- SHORT PROBLEM -
Can you write the next part of the forum post on lexing C++ raw string literals with ANTLR, picking up right after its last line?

── TEXT

I managed to hack this out myself, any comments or possible improvements would be greatly appreciated. If this can be done without ACTIONs? That would be great?
FYI, I was able to test this using ANTLRWorks2.1. The test cases from the spec and the dozen or so I came up with all passed.
The one draw back is that \" and D_CHAR_SEQ are part of the text of Raw_String passed to the parser. The parser can strip them out, but it would nice if the lexer separated the token.
grammar SampleRaw;
@lexer::members {
String d_char_start = "";
String d_char_end = "";
}
DQuote : '\"' ;
RAW : 'R' ;
ENCODING_PREFIX : 'u8' | [uUL] ;
S_CHAR_SEQ : S_CHAR+ ;
fragment S_CHAR
/* any member of the source character set except the
double_quote ", backslash \, or NEW_LINE character
*/
: ~[\"\\\n\r]
| ESCAPE_SEQUENCE
| UNIV_CHAR_NAME
;
fragment ESCAPE_SEQUENCE
: SIMPLE_ESCAPE_SEQ
| OCT_ESCAPE_SEQ
| HEX_ESCAPE_SEQ
;
fragment SIMPLE_ESCAPE_SEQ // one of
: '\\' '\''
| '\\' '\"'
| '\\' '?'
| '\\' '\\'
| '\\' 'a'
| '\\' 'b'
| '\\' 'f'
| '\\' 'n'
| '\\' 'r'
| '\\' 't'
| '\\' 'v'
;
fragment OCT_ESCAPE_SEQ
: [0-3] ( OCT_DIGIT OCT_DIGIT? )?
| [4-7] ( OCT_DIGIT )?
;
fragment OCT_DIGIT
: [0-7]
;
fragment HEX_ESCAPE_SEQ
: '\\' 'x' HEX_DIGIT+
;
fragment HEX_DIGIT
: [a-zA-Z0-9]
;
fragment UNIV_CHAR_NAME
: '\\' 'u' HEX_QUAD
| '\\' 'U' HEX_QUAD HEX_QUAD
;
fragment HEX_QUAD
: HEX_DIGIT HEX_DIGIT HEX_DIGIT HEX_DIGIT
;
Raw_String
: DQuote
( /* CASE when D_CHAR is empty
ACTION in D_CHAR_SEQ attempts to reset variable d_char_start
if it is empty, so handle this case statically
*/
'('
( ~')' // Anything but )
| ')' ~('\"') // ) Actually OK, can't be followed by "

────
── INFORMATION PROVIDED

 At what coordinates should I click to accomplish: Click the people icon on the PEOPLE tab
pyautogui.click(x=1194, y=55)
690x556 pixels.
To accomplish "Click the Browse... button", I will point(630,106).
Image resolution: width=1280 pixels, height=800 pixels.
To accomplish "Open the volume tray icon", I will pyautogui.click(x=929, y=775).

────
── INFORMATION PROVIDED

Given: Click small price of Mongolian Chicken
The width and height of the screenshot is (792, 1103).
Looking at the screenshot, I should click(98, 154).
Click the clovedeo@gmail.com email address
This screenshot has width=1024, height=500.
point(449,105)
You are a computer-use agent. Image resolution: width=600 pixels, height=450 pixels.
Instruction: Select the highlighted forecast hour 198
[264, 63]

────

- EXERCISE ANSWER -
// )" these are the terminating chars
)*
')'
| D_CHAR_SEQ // Action in D_CHAR_SEQ stores its value (START)
'('
( ~')' // Anything but )
| ')'
( (' '|'('|')'|'\\'|'\t'|'\u000b'|'\f'|'\n'|'\r') // ~D_CHAR
| D_CHAR_SEQ // value stored (END)
( { ( d_char_start != d_char_end ) }?
/* D_CHAR_SEQs Don't match, continue
consuming characters
*/
| { ( d_char_start == d_char_end ) }? ~'\"'
/* D_CHAR_SEQs Do match, consume
D_CHAR_SEQ and check next character
*/
)
)
)*
')'
D_CHAR_SEQ /* No need to check here,
Matching Terminating CHARS is only way to get out
of loop above
*/
)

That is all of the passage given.